> **What to work on**: Reproduce every one of the records below verbatim, keeping each line unchanged and in its original order.

> **Supplied records**:
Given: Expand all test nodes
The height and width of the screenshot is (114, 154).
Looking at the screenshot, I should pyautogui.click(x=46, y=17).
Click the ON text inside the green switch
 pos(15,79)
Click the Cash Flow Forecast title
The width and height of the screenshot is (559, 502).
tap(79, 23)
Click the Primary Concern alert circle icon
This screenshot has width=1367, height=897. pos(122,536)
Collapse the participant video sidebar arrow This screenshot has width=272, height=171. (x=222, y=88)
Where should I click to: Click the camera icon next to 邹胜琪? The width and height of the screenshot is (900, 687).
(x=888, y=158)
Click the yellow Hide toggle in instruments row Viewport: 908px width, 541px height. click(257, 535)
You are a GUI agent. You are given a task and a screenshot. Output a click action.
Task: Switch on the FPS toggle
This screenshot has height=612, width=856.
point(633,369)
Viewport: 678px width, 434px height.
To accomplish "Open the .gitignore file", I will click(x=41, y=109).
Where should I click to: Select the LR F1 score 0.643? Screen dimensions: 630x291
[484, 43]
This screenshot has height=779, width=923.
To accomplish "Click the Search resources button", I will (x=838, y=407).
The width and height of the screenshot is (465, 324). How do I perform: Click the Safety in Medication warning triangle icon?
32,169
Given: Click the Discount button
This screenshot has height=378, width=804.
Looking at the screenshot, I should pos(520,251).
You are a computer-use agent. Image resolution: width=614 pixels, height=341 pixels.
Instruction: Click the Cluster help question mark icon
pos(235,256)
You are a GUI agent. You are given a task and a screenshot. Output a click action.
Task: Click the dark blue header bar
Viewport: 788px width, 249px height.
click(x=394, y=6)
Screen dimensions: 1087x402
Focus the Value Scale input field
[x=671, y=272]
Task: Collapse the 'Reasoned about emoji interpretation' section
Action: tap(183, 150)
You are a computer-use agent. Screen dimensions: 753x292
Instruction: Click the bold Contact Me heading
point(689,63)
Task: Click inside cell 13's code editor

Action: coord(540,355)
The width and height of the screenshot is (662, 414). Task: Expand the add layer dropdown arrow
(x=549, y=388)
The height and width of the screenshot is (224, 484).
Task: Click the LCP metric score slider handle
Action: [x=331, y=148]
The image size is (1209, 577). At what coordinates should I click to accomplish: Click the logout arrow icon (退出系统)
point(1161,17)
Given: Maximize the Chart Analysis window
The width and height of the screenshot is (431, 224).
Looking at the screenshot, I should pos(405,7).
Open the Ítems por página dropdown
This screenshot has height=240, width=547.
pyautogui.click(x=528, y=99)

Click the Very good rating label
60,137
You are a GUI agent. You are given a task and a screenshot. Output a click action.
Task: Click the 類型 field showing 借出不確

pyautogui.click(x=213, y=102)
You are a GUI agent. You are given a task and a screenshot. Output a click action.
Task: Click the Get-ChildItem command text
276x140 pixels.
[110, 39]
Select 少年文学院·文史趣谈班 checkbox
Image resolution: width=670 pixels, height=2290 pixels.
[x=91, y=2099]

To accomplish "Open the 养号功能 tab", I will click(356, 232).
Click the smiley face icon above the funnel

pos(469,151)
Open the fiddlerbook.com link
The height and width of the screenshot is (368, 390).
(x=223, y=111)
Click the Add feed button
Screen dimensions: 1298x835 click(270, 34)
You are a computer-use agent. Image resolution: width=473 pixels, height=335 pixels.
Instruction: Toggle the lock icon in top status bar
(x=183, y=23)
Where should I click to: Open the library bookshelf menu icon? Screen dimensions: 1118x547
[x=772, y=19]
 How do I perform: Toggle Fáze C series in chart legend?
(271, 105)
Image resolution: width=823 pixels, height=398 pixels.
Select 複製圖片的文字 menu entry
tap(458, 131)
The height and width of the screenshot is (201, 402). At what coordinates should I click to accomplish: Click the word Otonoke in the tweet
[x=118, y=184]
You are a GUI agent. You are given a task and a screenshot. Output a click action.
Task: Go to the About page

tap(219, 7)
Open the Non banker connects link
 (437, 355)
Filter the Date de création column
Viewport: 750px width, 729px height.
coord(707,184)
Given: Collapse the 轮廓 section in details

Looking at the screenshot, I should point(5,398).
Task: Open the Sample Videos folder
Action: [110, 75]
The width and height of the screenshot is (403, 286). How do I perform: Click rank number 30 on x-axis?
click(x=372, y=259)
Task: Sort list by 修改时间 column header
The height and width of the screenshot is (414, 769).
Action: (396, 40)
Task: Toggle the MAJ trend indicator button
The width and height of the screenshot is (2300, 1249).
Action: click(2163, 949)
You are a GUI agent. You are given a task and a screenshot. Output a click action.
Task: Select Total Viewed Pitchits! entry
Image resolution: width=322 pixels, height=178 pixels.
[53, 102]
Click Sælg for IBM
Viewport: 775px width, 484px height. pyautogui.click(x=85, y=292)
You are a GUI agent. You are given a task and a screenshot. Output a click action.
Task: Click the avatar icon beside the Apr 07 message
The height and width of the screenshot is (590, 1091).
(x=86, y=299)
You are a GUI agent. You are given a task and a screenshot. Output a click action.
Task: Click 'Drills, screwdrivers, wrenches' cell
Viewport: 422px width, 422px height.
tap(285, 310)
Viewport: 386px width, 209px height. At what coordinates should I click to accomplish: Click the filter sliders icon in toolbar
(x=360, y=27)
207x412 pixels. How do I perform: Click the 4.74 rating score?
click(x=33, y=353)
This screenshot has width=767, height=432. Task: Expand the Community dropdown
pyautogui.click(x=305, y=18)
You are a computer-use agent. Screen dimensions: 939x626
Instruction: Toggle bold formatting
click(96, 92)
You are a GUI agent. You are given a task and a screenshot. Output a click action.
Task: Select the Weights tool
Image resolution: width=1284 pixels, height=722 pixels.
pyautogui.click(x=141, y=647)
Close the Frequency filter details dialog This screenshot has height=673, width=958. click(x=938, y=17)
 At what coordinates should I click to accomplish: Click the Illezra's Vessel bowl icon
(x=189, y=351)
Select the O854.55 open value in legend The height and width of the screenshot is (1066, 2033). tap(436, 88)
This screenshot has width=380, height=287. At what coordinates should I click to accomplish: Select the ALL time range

> **Solved exercise**:
Given: Expand all test nodes
The height and width of the screenshot is (114, 154).
Looking at the screenshot, I should pyautogui.click(x=46, y=17).
Click the ON text inside the green switch
 pos(15,79)
Click the Cash Flow Forecast title
The width and height of the screenshot is (559, 502).
tap(79, 23)
Click the Primary Concern alert circle icon
This screenshot has width=1367, height=897. pos(122,536)
Collapse the participant video sidebar arrow This screenshot has width=272, height=171. (x=222, y=88)
Where should I click to: Click the camera icon next to 邹胜琪? The width and height of the screenshot is (900, 687).
(x=888, y=158)
Click the yellow Hide toggle in instruments row Viewport: 908px width, 541px height. click(257, 535)
You are a GUI agent. You are given a task and a screenshot. Output a click action.
Task: Switch on the FPS toggle
This screenshot has height=612, width=856.
point(633,369)
Viewport: 678px width, 434px height.
To accomplish "Open the .gitignore file", I will click(x=41, y=109).
Where should I click to: Select the LR F1 score 0.643? Screen dimensions: 630x291
[484, 43]
This screenshot has height=779, width=923.
To accomplish "Click the Search resources button", I will (x=838, y=407).
The width and height of the screenshot is (465, 324). How do I perform: Click the Safety in Medication warning triangle icon?
32,169
Given: Click the Discount button
This screenshot has height=378, width=804.
Looking at the screenshot, I should pos(520,251).
You are a computer-use agent. Image resolution: width=614 pixels, height=341 pixels.
Instruction: Click the Cluster help question mark icon
pos(235,256)
You are a GUI agent. You are given a task and a screenshot. Output a click action.
Task: Click the dark blue header bar
Viewport: 788px width, 249px height.
click(x=394, y=6)
Screen dimensions: 1087x402
Focus the Value Scale input field
[x=671, y=272]
Task: Collapse the 'Reasoned about emoji interpretation' section
Action: tap(183, 150)
You are a computer-use agent. Screen dimensions: 753x292
Instruction: Click the bold Contact Me heading
point(689,63)
Task: Click inside cell 13's code editor

Action: coord(540,355)
The width and height of the screenshot is (662, 414). Task: Expand the add layer dropdown arrow
(x=549, y=388)
The height and width of the screenshot is (224, 484).
Task: Click the LCP metric score slider handle
Action: [x=331, y=148]
The image size is (1209, 577). At what coordinates should I click to accomplish: Click the logout arrow icon (退出系统)
point(1161,17)
Given: Maximize the Chart Analysis window
The width and height of the screenshot is (431, 224).
Looking at the screenshot, I should pos(405,7).
Open the Ítems por página dropdown
This screenshot has height=240, width=547.
pyautogui.click(x=528, y=99)

Click the Very good rating label
60,137
You are a GUI agent. You are given a task and a screenshot. Output a click action.
Task: Click the 類型 field showing 借出不確

pyautogui.click(x=213, y=102)
You are a GUI agent. You are given a task and a screenshot. Output a click action.
Task: Click the Get-ChildItem command text
276x140 pixels.
[110, 39]
Select 少年文学院·文史趣谈班 checkbox
Image resolution: width=670 pixels, height=2290 pixels.
[x=91, y=2099]

To accomplish "Open the 养号功能 tab", I will click(356, 232).
Click the smiley face icon above the funnel

pos(469,151)
Open the fiddlerbook.com link
The height and width of the screenshot is (368, 390).
(x=223, y=111)
Click the Add feed button
Screen dimensions: 1298x835 click(270, 34)
You are a computer-use agent. Image resolution: width=473 pixels, height=335 pixels.
Instruction: Toggle the lock icon in top status bar
(x=183, y=23)
Where should I click to: Open the library bookshelf menu icon? Screen dimensions: 1118x547
[x=772, y=19]
 How do I perform: Toggle Fáze C series in chart legend?
(271, 105)
Image resolution: width=823 pixels, height=398 pixels.
Select 複製圖片的文字 menu entry
tap(458, 131)
The height and width of the screenshot is (201, 402). At what coordinates should I click to accomplish: Click the word Otonoke in the tweet
[x=118, y=184]
You are a GUI agent. You are given a task and a screenshot. Output a click action.
Task: Go to the About page

tap(219, 7)
Open the Non banker connects link
 (437, 355)
Filter the Date de création column
Viewport: 750px width, 729px height.
coord(707,184)
Given: Collapse the 轮廓 section in details

Looking at the screenshot, I should point(5,398).
Task: Open the Sample Videos folder
Action: [110, 75]
The width and height of the screenshot is (403, 286). How do I perform: Click rank number 30 on x-axis?
click(x=372, y=259)
Task: Sort list by 修改时间 column header
The height and width of the screenshot is (414, 769).
Action: (396, 40)
Task: Toggle the MAJ trend indicator button
The width and height of the screenshot is (2300, 1249).
Action: click(2163, 949)
You are a GUI agent. You are given a task and a screenshot. Output a click action.
Task: Select Total Viewed Pitchits! entry
Image resolution: width=322 pixels, height=178 pixels.
[53, 102]
Click Sælg for IBM
Viewport: 775px width, 484px height. pyautogui.click(x=85, y=292)
You are a GUI agent. You are given a task and a screenshot. Output a click action.
Task: Click the avatar icon beside the Apr 07 message
The height and width of the screenshot is (590, 1091).
(x=86, y=299)
You are a GUI agent. You are given a task and a screenshot. Output a click action.
Task: Click 'Drills, screwdrivers, wrenches' cell
Viewport: 422px width, 422px height.
tap(285, 310)
Viewport: 386px width, 209px height. At what coordinates should I click to accomplish: Click the filter sliders icon in toolbar
(x=360, y=27)
207x412 pixels. How do I perform: Click the 4.74 rating score?
click(x=33, y=353)
This screenshot has width=767, height=432. Task: Expand the Community dropdown
pyautogui.click(x=305, y=18)
You are a computer-use agent. Screen dimensions: 939x626
Instruction: Toggle bold formatting
click(96, 92)
You are a GUI agent. You are given a task and a screenshot. Output a click action.
Task: Select the Weights tool
Image resolution: width=1284 pixels, height=722 pixels.
pyautogui.click(x=141, y=647)
Close the Frequency filter details dialog This screenshot has height=673, width=958. click(x=938, y=17)
 At what coordinates should I click to accomplish: Click the Illezra's Vessel bowl icon
(x=189, y=351)
Select the O854.55 open value in legend The height and width of the screenshot is (1066, 2033). tap(436, 88)
This screenshot has width=380, height=287. At what coordinates should I click to accomplish: Select the ALL time range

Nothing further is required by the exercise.